Whenever the string "Diapositiva" turns up in a line of the data below, copy that line.

• **Saved entries**
########
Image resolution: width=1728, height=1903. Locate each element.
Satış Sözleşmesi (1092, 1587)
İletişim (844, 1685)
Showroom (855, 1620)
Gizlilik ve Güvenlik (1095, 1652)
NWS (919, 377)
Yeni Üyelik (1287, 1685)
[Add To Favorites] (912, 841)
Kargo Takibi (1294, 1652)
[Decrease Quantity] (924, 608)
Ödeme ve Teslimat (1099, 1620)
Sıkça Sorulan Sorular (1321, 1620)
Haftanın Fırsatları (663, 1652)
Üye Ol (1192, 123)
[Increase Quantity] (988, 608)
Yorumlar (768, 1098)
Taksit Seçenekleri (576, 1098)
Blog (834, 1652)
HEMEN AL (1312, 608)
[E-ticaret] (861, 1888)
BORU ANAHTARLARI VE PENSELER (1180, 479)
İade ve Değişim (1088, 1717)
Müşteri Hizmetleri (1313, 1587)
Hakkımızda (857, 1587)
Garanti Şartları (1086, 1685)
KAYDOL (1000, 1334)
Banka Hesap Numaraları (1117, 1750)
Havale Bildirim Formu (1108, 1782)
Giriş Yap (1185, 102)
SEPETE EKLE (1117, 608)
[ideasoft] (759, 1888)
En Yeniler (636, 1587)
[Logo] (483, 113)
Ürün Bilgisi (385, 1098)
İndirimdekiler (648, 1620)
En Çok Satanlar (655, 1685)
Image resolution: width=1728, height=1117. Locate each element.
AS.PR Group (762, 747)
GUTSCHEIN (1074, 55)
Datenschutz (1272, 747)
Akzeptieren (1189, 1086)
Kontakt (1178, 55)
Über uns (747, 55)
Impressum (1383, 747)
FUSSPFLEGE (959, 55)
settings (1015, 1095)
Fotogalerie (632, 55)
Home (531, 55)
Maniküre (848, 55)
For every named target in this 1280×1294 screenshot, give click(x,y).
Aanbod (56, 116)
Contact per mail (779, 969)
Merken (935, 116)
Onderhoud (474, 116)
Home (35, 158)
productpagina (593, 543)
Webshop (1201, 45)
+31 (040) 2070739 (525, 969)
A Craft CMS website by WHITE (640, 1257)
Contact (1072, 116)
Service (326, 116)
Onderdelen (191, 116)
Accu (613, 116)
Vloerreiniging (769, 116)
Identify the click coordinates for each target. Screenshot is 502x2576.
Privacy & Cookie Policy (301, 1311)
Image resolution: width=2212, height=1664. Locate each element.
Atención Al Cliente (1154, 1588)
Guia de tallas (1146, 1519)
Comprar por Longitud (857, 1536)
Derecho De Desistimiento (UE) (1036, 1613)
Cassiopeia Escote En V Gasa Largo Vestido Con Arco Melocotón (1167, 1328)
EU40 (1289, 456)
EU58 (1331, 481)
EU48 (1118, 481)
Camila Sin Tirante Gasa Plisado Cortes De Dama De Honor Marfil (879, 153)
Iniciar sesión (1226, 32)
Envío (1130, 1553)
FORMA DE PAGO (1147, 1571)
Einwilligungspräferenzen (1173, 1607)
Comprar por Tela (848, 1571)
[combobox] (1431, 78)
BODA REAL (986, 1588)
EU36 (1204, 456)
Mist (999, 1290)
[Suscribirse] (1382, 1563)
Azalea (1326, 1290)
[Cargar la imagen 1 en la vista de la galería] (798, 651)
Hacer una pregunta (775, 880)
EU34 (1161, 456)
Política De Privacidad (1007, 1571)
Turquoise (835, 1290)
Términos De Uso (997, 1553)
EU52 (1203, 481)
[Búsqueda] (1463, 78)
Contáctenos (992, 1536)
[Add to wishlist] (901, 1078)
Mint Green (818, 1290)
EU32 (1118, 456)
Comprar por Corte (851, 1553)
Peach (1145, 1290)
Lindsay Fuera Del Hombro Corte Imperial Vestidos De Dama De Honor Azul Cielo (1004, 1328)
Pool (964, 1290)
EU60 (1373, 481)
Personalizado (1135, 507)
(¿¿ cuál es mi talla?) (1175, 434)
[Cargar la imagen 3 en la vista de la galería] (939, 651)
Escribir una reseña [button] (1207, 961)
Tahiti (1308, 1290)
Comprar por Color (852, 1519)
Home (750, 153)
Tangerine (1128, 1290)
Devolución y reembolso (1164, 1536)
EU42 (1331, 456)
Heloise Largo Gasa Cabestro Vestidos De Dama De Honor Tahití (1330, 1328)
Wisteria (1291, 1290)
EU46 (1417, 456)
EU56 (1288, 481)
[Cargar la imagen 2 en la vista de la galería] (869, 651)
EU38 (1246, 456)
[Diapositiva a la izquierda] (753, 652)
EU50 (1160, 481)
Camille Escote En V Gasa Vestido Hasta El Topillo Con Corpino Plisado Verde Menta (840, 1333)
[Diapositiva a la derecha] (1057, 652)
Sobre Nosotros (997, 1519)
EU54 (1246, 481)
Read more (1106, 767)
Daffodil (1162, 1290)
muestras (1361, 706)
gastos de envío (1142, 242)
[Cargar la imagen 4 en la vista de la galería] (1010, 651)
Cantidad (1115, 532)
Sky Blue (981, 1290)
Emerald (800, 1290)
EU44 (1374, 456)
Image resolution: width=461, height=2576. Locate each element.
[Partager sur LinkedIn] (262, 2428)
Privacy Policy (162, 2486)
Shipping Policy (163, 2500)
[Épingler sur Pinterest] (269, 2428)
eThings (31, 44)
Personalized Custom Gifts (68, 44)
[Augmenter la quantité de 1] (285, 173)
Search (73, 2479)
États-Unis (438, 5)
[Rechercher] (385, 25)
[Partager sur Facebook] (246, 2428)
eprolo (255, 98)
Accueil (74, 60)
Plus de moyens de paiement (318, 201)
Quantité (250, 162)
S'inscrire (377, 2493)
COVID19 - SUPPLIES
########
• **Answer**
[Diapositiva a la izquierda] (753, 652)
[Diapositiva a la derecha] (1057, 652)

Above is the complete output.